For your second compaction spec, you specified a DAY range, not a MONTH range ... was that a typo?
d
@Kyle Hoondert Thats another thing we are trying to figure out. At first I assumed it was a message that was bouncing around in the web of kafka streams for multiple hours, until the currently segment was published, but there are also some really obscure cases that need further investigation Indeed, the affected datasource did not use
appendToExisting
because it didnt use the
dynamic
partitioning type @John Kowtko the actual data has segmentGranularity=day, this is a smaller example with segmentGranularity=month
j
appendToExisting
is only relevant to the ingestion task, not the existing datasource. So it doesn't matter how the original segments got there, this parameter only affects what happens when you ingest the new data. I guess a small caveat to this ... if the original segments were already a result of multiple ingestions into the same time period and you haven't compacted that time period yet, then yes the existing segments may be marked as having been ingested in overwrite or append mode, and that will affect what queries see, and what compaction will do.

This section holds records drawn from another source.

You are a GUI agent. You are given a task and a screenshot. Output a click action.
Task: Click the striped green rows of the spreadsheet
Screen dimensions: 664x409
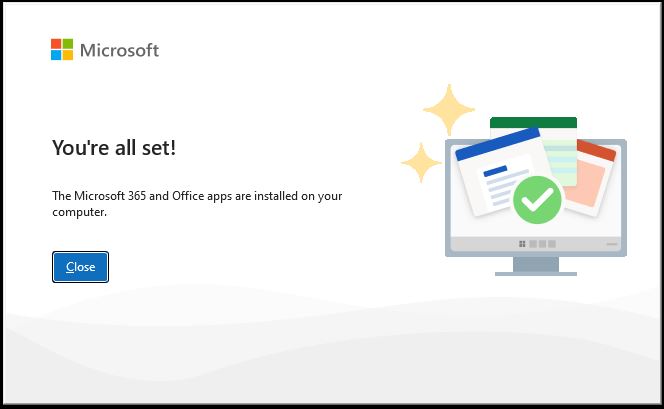561,161
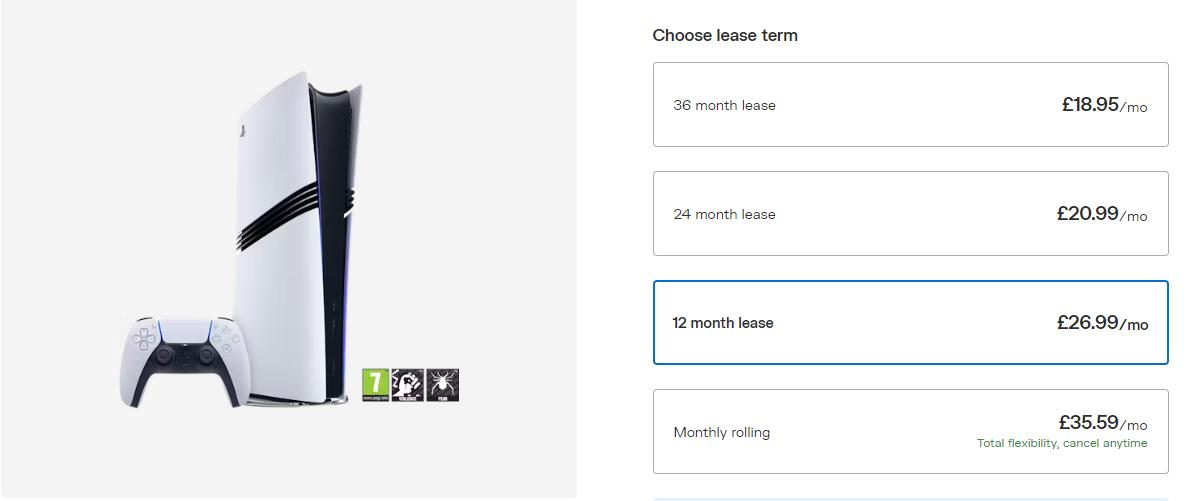Click the £20.99/mo price

(x=1101, y=214)
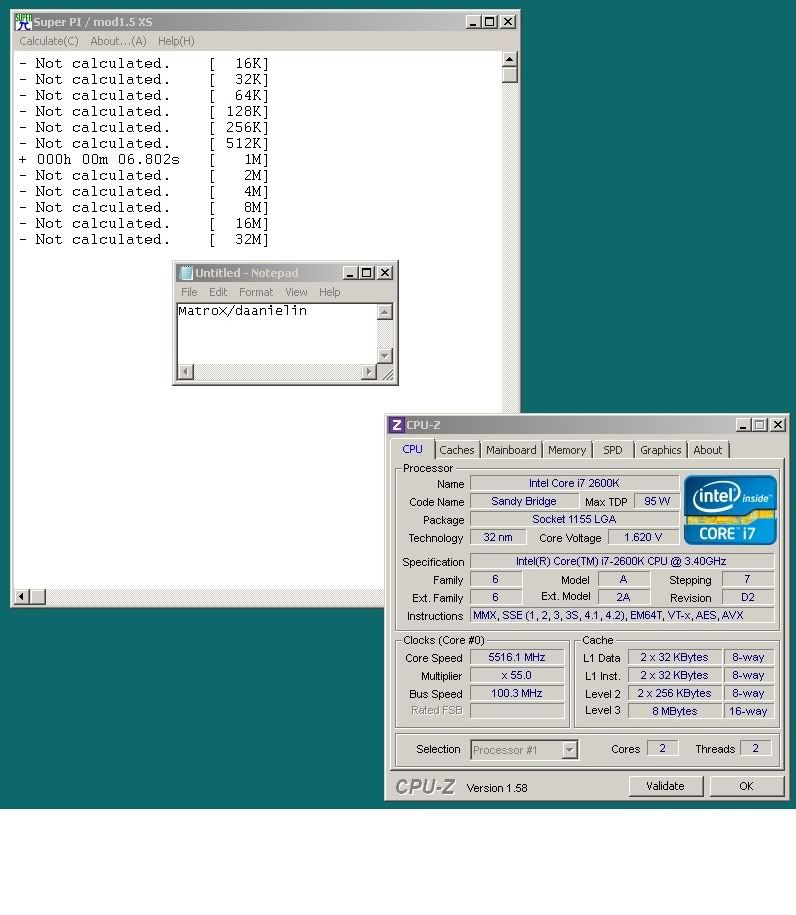
Task: Maximize the Notepad window
Action: tap(367, 273)
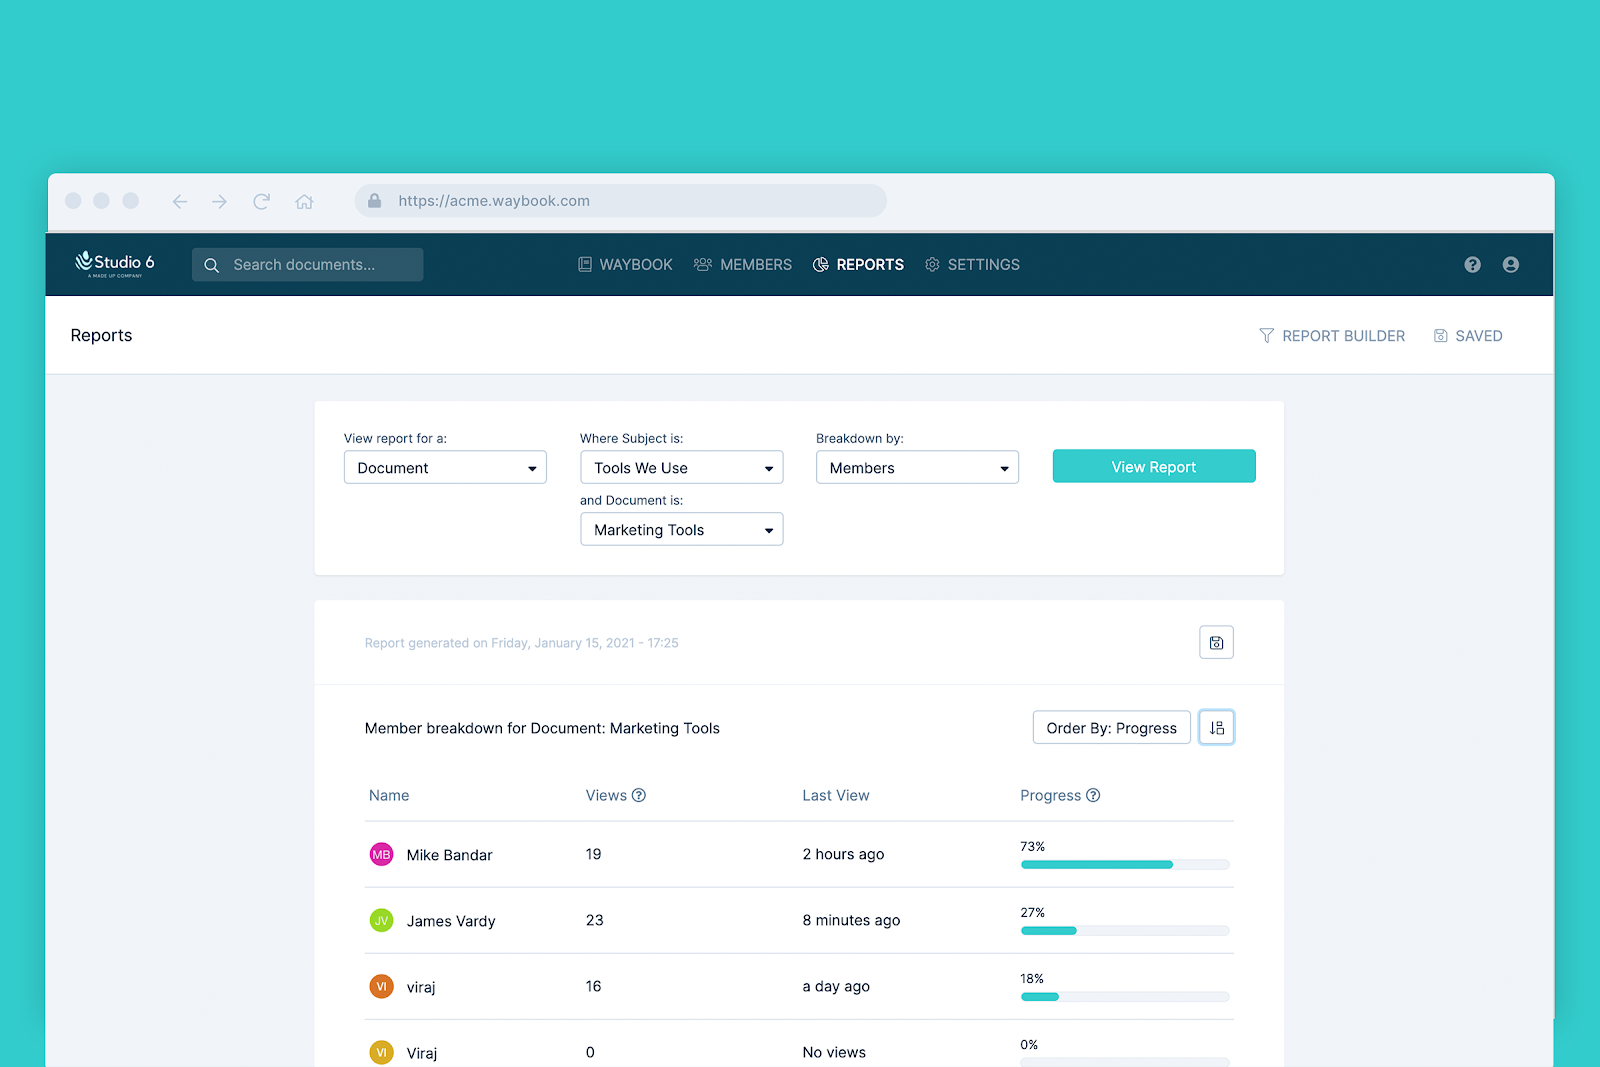Image resolution: width=1600 pixels, height=1067 pixels.
Task: Reload the page with browser refresh icon
Action: 262,202
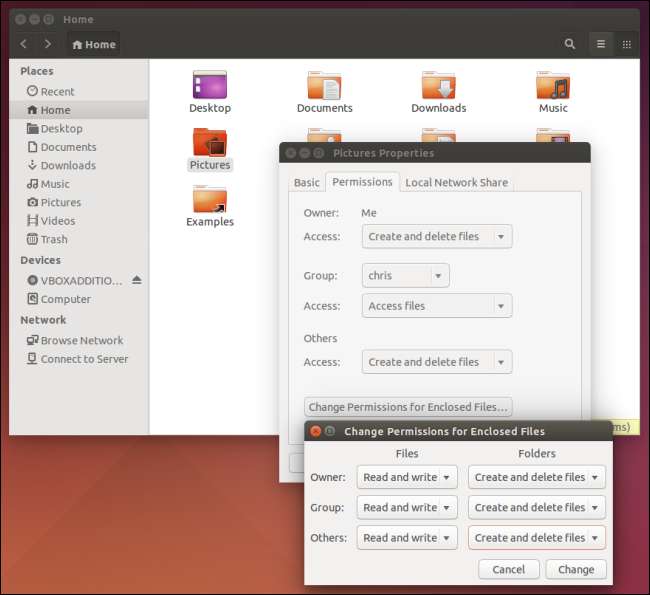Go back with the left arrow button
This screenshot has width=650, height=595.
click(x=24, y=44)
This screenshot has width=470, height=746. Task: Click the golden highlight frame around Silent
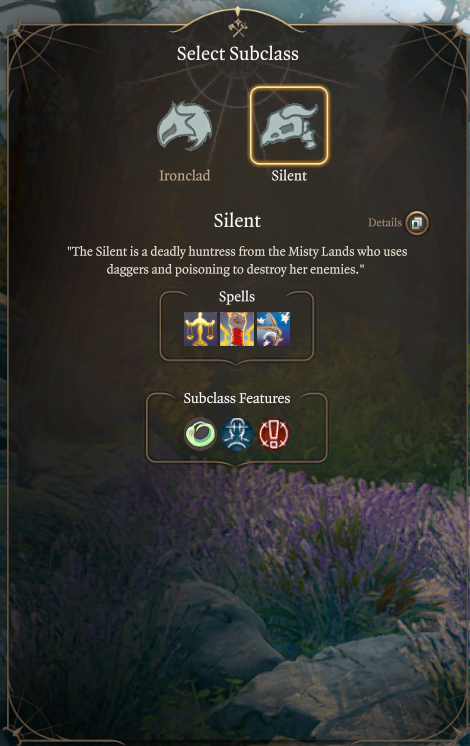[x=289, y=126]
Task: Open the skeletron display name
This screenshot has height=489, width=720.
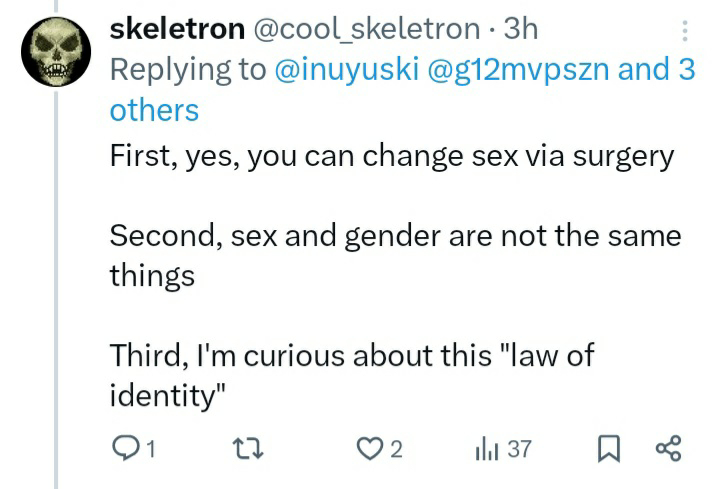Action: (177, 29)
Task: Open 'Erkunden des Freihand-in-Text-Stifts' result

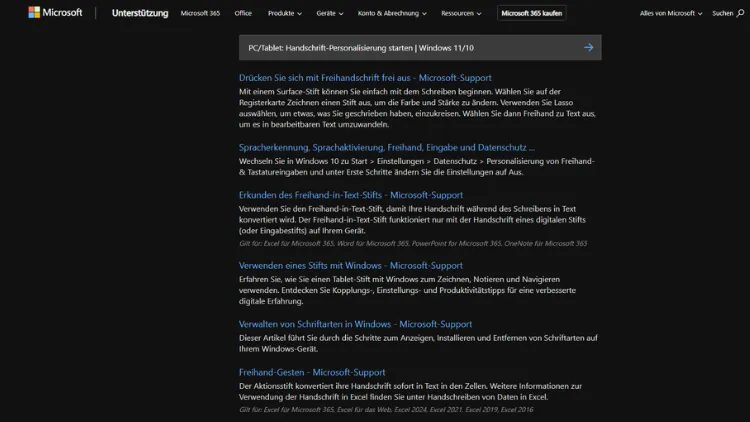Action: tap(350, 195)
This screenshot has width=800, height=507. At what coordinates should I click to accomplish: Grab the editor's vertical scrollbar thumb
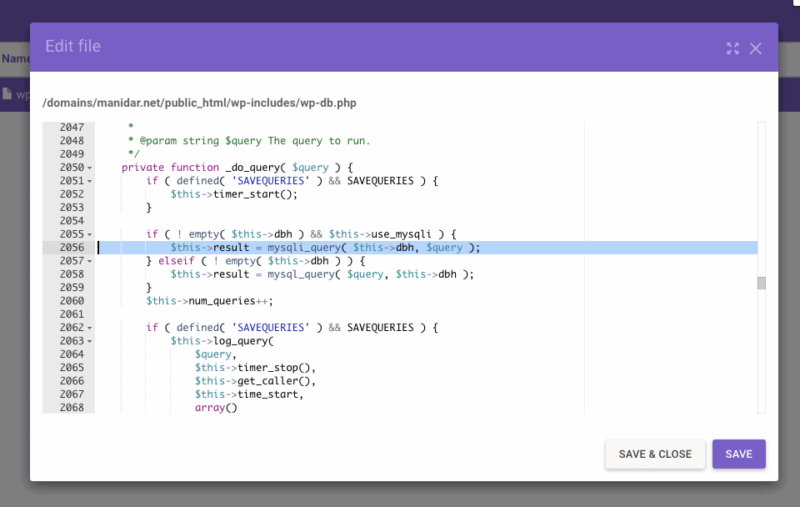coord(761,283)
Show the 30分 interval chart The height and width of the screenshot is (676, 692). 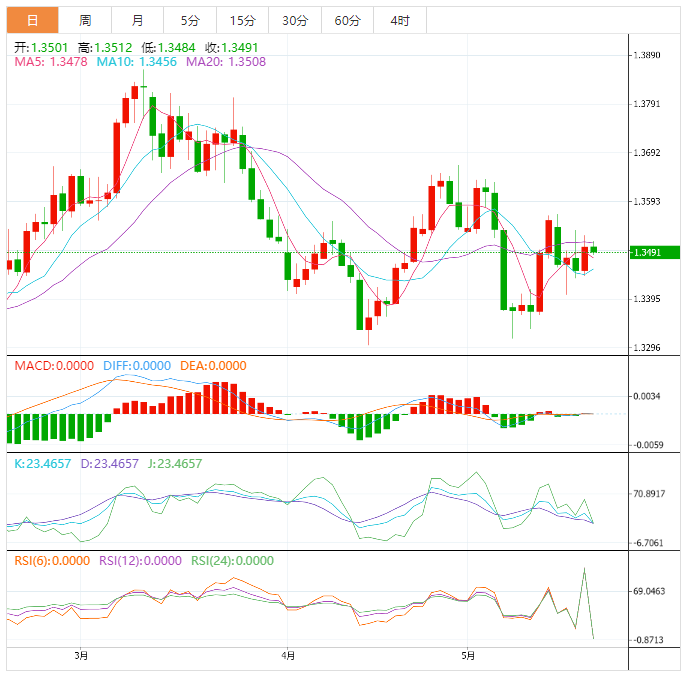[295, 20]
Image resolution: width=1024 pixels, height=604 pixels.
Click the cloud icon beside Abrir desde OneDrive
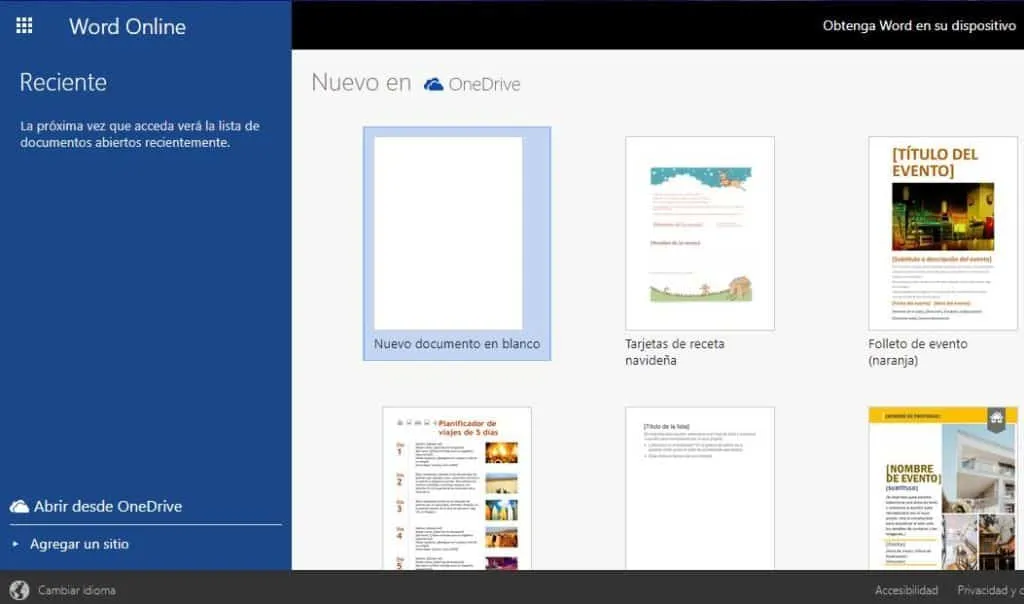(19, 507)
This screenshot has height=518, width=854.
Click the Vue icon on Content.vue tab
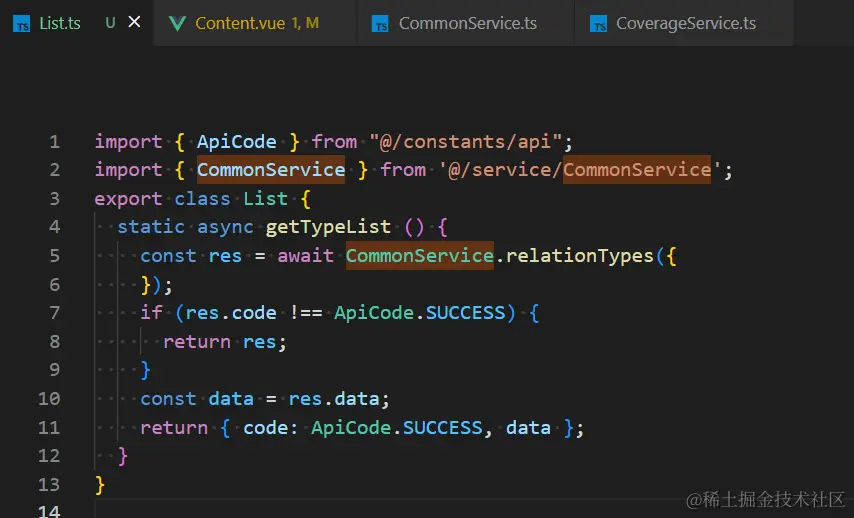point(177,23)
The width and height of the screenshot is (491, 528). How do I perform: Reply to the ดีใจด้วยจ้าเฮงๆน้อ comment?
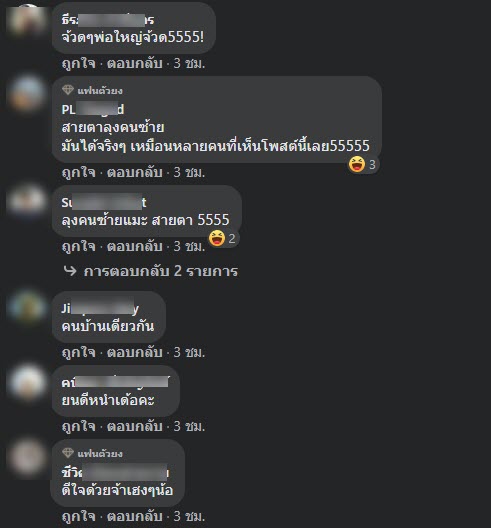[x=134, y=516]
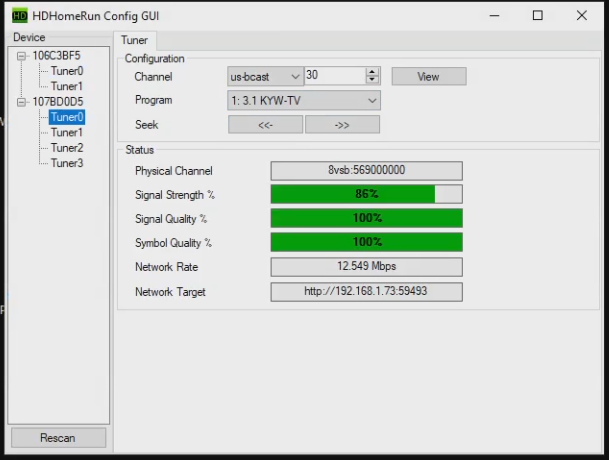Click the Signal Strength progress bar
This screenshot has width=609, height=460.
click(x=366, y=194)
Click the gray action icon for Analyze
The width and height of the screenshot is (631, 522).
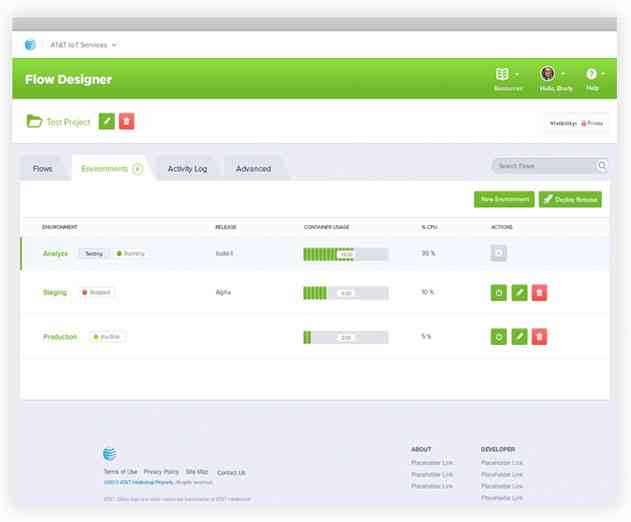click(499, 254)
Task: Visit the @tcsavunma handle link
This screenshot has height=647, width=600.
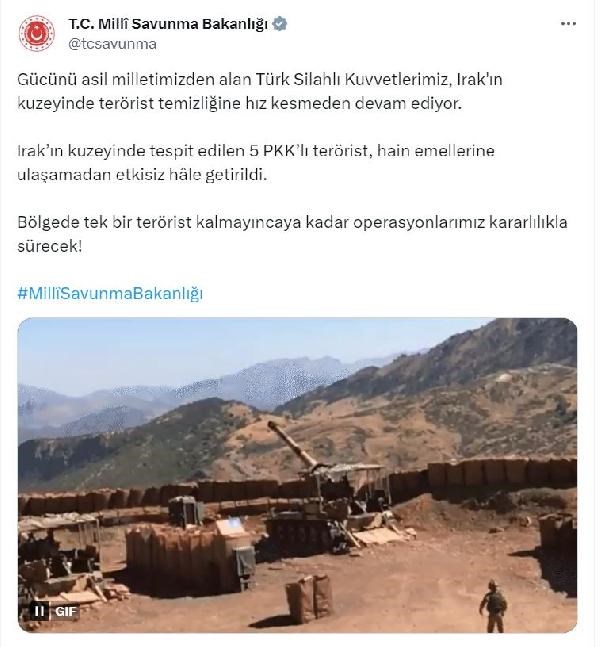Action: (112, 44)
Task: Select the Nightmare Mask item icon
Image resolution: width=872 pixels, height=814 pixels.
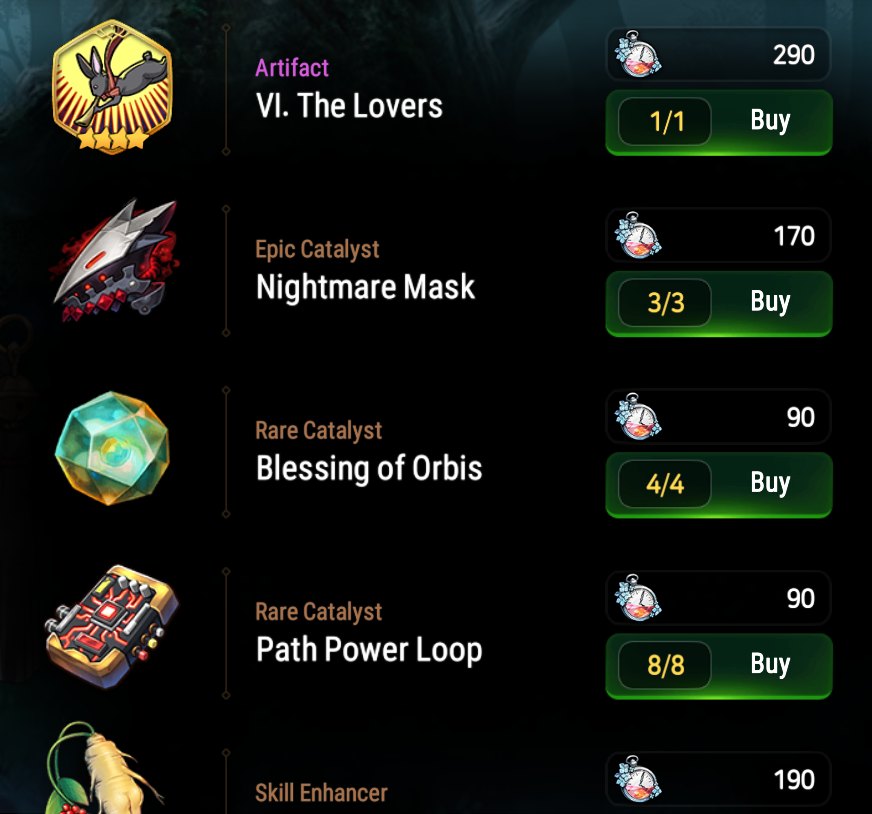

Back to your original question:
I have a datasource where several days=segments with millions of rows are overshadowed by segments that were added later with only a tiny fraction of rows
"overshadowed" implies that the newer segments were ingested with appendToExisting=false ... and if all segments involved were at the DAY level, then compaction (using your second spec) should merge them.
d
yes, its still important to make sure we dont overshadow our data again,after restoring it, but doesnt solve the immediate problem ob being able to access both the original data and the new data which overshadowed it. Are you sure about compaction merging inactive segments by default? Assuming the granularity doesnt change, It is supposed to pack multiple partitions for one interval into fewer new segments, I dont remember anything in the docs about handling multiple versions. And thats what my tests shown. Here is the simple inline ingestion i used: after its finished, i ran it again with different
"data": "time,id,value\n2023-01-01,1.01,1.01\n2023-02-01,2.01,2.01\n2023-03-01,3.01,3.01"
to overshadow the previous segment and then ran the compactions on it
j
On my system the DRUID_SEGMENTS table (in the metadata DB) has only has a "USED" field in it. The other attributes such as is_published, is_available, is_overshadowed, are therefore derived by the Coordinator when the SYS virtual tables are populated. Which also means to me that you may not automatically update the SYS table content by manually updating the USED flag in DRUID_SEGMENTS ... or it might take a while for the Coordinator to refresh it's view of the segment states. === Just to confirm ingestion/compaction behavior, on my local quickstart install I just tested this on a wikipedia datasource ingested with HOUR granularity: • Ingested a second segment of HOUR granularity with REPLACE (append=false) and it completely overshadowed the original existing segment, moments later the original segment was automatically deleted. No need for compaction in the case of full overshadowing. • Ingested a second segment of HOUR granularity using INSERT (append=true) into the table, resulting in two active segments for that hour. After compaction these consolidated to one segment that has the union of data from both segments. === This last spec you posted has segment granularity at MONTH. If you ran two ingestions with different data sets over the same three month period, then you should end up with 6 segments in total, and 6+3 = 9 records of data in it. None of these should be overshadowed ... they should all be additive. And if you run compaction at MONTH granularity (or just set up default auto-compaction with P0D offset and kick it off a few times) you should end up with 3 segments in total with those 9 records still in them. Is this not what you are seeing?